Dante auteur de la Divine Comédie

Retrouvée dans sa totalité quelques mois après la mort de Dante, probablement au printemps 1322 déjà, la Comédie connaît immédiatement un immense succès, comme en témoignent aujourd’hui encore les nombreux manuscrits du XIVe siècle qui ont réchappé au déluge de l’histoire.

Pourtant l’œuvre ne devait pas être de lecture facile. L’obscurité allégorique de certains passages, la complexité de la structure narrative et la difficulté engendrée par la formidable culture doctrinale de l’auteur justifient la quantité de commentaires écrits et d’illustrations qui tentent d’en guider la compréhension et l’interprétation et qui contribuent à fixer peu à peu ce qui deviendra le canon de référence de l’imaginaire supraterrestre et, en particulier, de l’imaginaire des enfers. En effet, Dante offre, dans le premier des trois cantiques surtout, des scènes, des histoires, des paysages et des allégories qui se prêtent à une transposition visuelle et à la création d’iconographies inoubliables.

Les originaux de la Comédie ayant été perdus, les exemplaires les plus anciens dont nous disposons datent d’une dizaine d’années après la mort du poète puis ils se multiplient durant la deuxième moitié du XIVe siècle et, à partir de ce moment-là, la transmission et la propagation géographique du poème se font de manière extrêmement rapide. L’exposition donne également à voir un grand nombre d’exemplaires de la Comédie datant du XVe siècle d’une valeur inestimable ; une mine particulièrement riche d’informations qui permettent non seulement de comprendre la pénétration géographique et sociale de l’œuvre mais aussi d’approfondir l’étude des manuscrits, des copistes et des miniaturistes ainsi que des centres de copie et de production de l’œuvre dantesque.

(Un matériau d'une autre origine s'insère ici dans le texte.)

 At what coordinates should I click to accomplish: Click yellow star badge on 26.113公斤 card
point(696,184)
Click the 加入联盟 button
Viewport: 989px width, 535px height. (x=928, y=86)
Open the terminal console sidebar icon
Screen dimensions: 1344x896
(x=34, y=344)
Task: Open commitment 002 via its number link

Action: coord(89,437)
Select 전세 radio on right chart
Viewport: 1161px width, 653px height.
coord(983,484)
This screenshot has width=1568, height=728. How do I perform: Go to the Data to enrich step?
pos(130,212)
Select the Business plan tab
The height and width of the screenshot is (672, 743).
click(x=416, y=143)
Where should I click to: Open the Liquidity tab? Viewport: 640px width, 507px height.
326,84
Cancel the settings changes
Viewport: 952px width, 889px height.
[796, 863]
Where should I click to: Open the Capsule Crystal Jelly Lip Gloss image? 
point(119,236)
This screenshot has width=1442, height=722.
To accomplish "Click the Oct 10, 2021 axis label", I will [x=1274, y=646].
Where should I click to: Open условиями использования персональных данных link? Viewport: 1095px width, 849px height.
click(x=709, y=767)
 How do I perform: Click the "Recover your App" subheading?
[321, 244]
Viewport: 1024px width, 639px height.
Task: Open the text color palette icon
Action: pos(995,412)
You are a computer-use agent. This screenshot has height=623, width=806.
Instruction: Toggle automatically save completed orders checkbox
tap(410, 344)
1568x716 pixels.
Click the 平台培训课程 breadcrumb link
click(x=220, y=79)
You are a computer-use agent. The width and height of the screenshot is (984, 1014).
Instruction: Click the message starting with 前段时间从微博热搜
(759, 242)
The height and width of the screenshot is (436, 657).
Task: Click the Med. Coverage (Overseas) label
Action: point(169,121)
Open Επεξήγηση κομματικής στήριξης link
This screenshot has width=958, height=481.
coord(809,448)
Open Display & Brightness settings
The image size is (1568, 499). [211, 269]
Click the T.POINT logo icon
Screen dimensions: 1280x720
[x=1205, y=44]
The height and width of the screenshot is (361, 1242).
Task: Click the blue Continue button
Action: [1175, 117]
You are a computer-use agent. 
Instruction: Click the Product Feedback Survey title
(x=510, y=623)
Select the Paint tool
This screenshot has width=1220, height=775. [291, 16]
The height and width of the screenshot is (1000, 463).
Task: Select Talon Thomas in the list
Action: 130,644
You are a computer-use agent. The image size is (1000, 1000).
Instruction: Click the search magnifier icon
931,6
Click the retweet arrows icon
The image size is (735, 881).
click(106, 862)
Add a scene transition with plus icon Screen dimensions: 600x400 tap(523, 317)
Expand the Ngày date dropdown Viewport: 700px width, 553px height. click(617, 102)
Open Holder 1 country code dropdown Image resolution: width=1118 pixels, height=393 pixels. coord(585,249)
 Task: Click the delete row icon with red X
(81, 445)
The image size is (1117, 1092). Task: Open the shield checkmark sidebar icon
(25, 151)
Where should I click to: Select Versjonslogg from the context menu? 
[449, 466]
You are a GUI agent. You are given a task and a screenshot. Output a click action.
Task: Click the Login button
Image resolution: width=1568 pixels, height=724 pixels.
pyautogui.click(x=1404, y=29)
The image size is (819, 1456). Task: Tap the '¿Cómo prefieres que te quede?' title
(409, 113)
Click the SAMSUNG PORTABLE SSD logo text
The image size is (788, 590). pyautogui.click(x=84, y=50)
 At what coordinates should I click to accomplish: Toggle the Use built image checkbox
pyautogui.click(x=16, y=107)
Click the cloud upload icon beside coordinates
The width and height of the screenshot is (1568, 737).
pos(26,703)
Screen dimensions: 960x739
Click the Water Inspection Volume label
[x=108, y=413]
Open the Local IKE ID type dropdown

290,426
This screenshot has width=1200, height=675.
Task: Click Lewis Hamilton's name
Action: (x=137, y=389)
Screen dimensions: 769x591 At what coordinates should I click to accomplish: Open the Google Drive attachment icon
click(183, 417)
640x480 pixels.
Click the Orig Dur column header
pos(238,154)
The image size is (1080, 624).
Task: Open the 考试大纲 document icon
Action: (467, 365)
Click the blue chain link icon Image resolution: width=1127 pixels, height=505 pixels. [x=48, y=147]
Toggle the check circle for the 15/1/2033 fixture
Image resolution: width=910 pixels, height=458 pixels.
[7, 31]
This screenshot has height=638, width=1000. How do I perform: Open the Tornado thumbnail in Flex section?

La diffusion de la Comédie dans la deuxième moitié du XVe siècle, déjà vaste et hétérogène, s’amplifie ultérieurement avec l’avènement de l’imprimerie. Après l’editio princeps, imprimée à Foligno en 1472, le Cinquecento est marqué par l’impressionnant succès éditorial et culturel de La Divine Comédie, qui prend pourtant fin en même temps que le siècle. Quant au XVIIe siècle, aussi appelé le « siècle sans Dante », il ne compte que trois éditions et représente la période la plus sombre de l’histoire de la tradition manuscrite et imprimée de la Comédie dantesque.

L’intérêt pour le poème renaît au XVIIIe siècle, tout d’abord dans le cadre de l’illuminisme tardif et du préromantisme de la culture française, allemande et anglaise, mais aussi porté par un intérêt toujours vif pour la civilisation médiévale et par le succès de certains épisodes plus populaires du poème.

L’actualité littéraire et politique de Dante et, parallèlement, la fortune visuelle de son effigie reviennent sur le devant de la scène durant la période qui va du Néoclassicisme au Romantisme, se propagent durant tout le XIXe siècle en Europe et finissent par forger le véritable culte de Dante qui, au cours du XIXe siècle italien, a incarné dans tous les arts et dans la littérature l’idéal de l’unité de la langue et de la culture, à la base du parcours vers l’unification nationale.